→ **Stated problem**
Rewrite the listing from the line with "At what coordinates" up to and including the last line of the listing, adding 18 to every number in the click coordinates. Please leave the pictures out of your answer.

[Records from a data collection]

************

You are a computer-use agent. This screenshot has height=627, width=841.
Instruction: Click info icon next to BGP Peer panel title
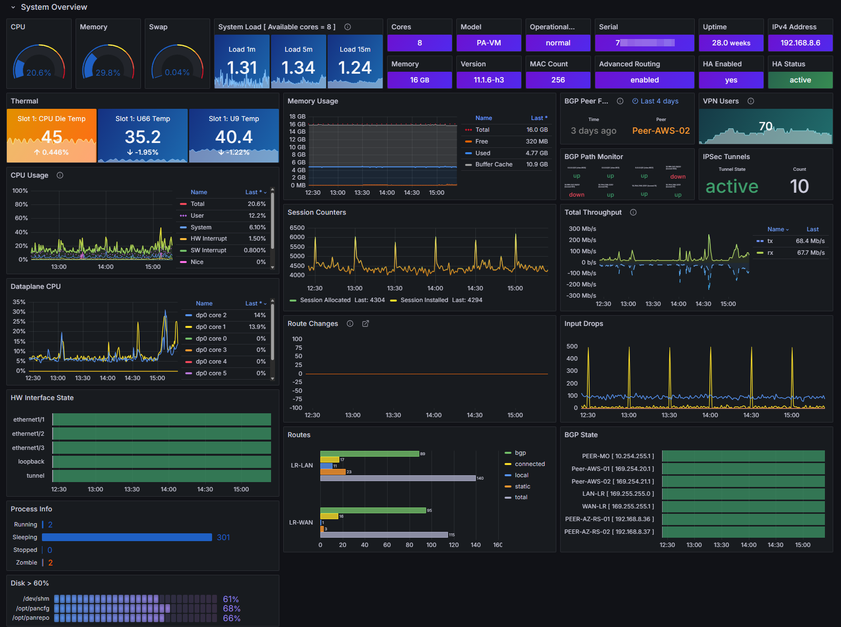620,101
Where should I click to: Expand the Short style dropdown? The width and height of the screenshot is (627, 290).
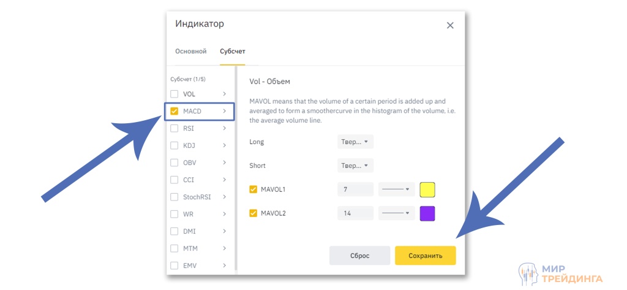355,166
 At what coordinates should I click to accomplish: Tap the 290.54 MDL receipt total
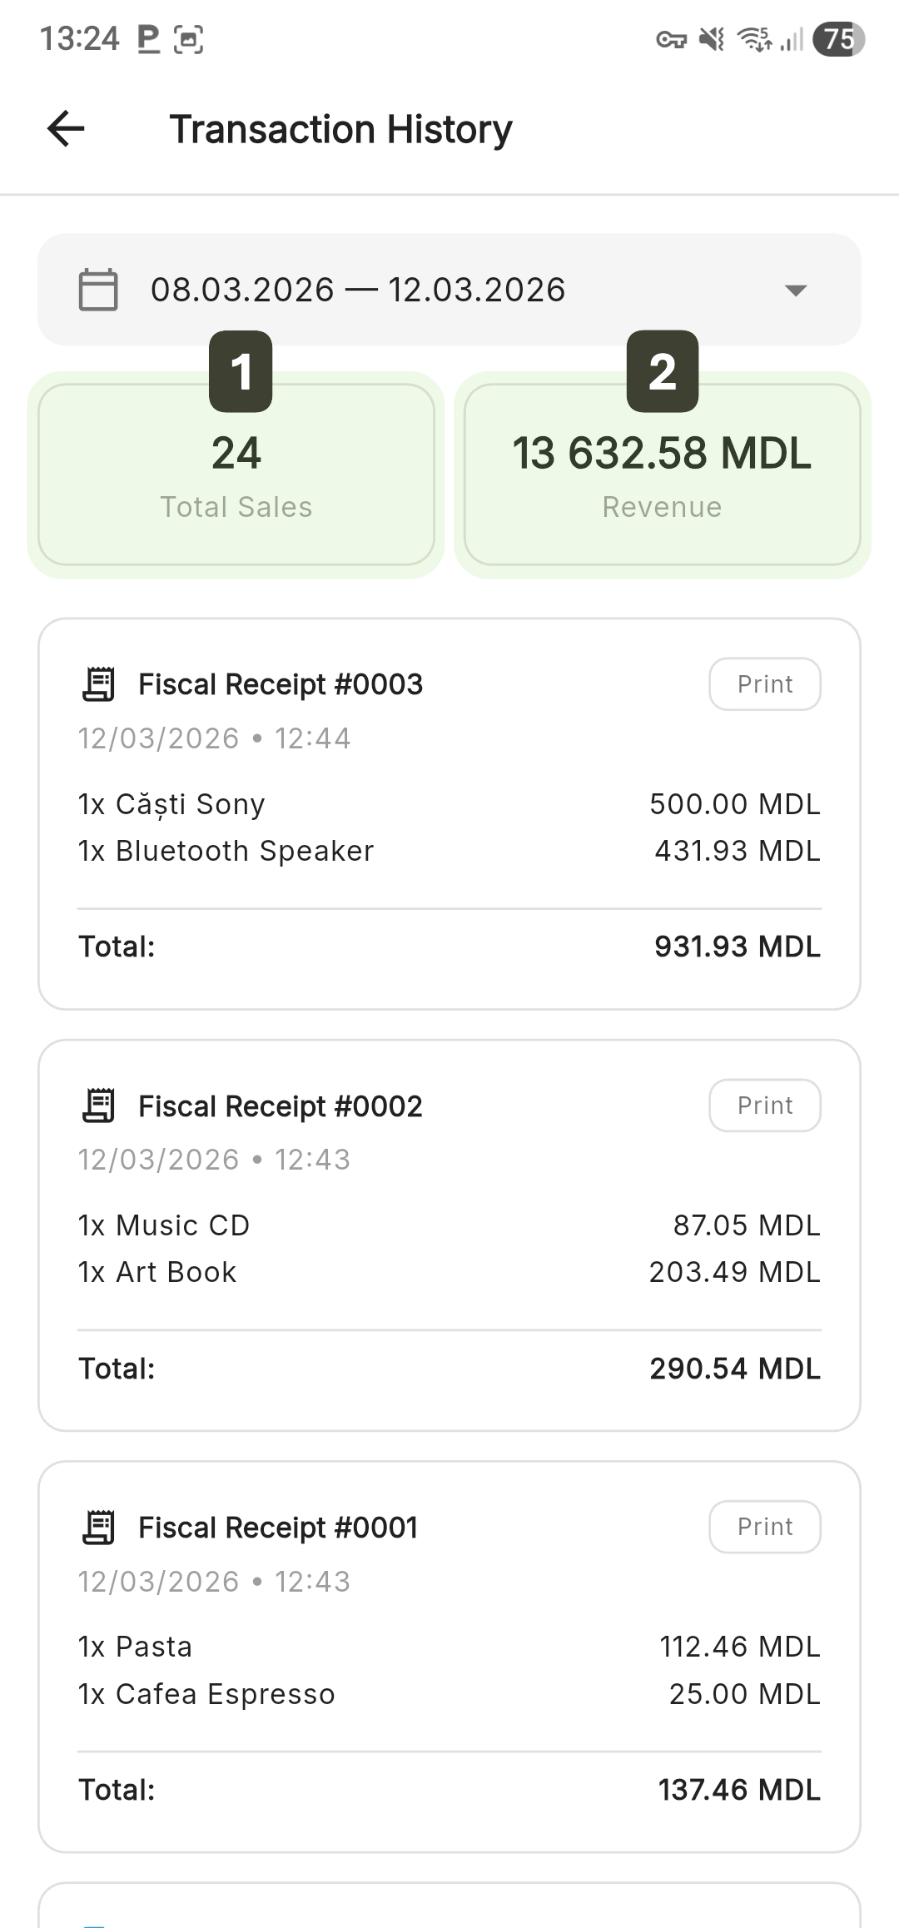pyautogui.click(x=735, y=1369)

************

→ **Result of the task**
 At what coordinates should I click to accomplish: Tap the 290.54 MDL receipt total
pyautogui.click(x=753, y=1387)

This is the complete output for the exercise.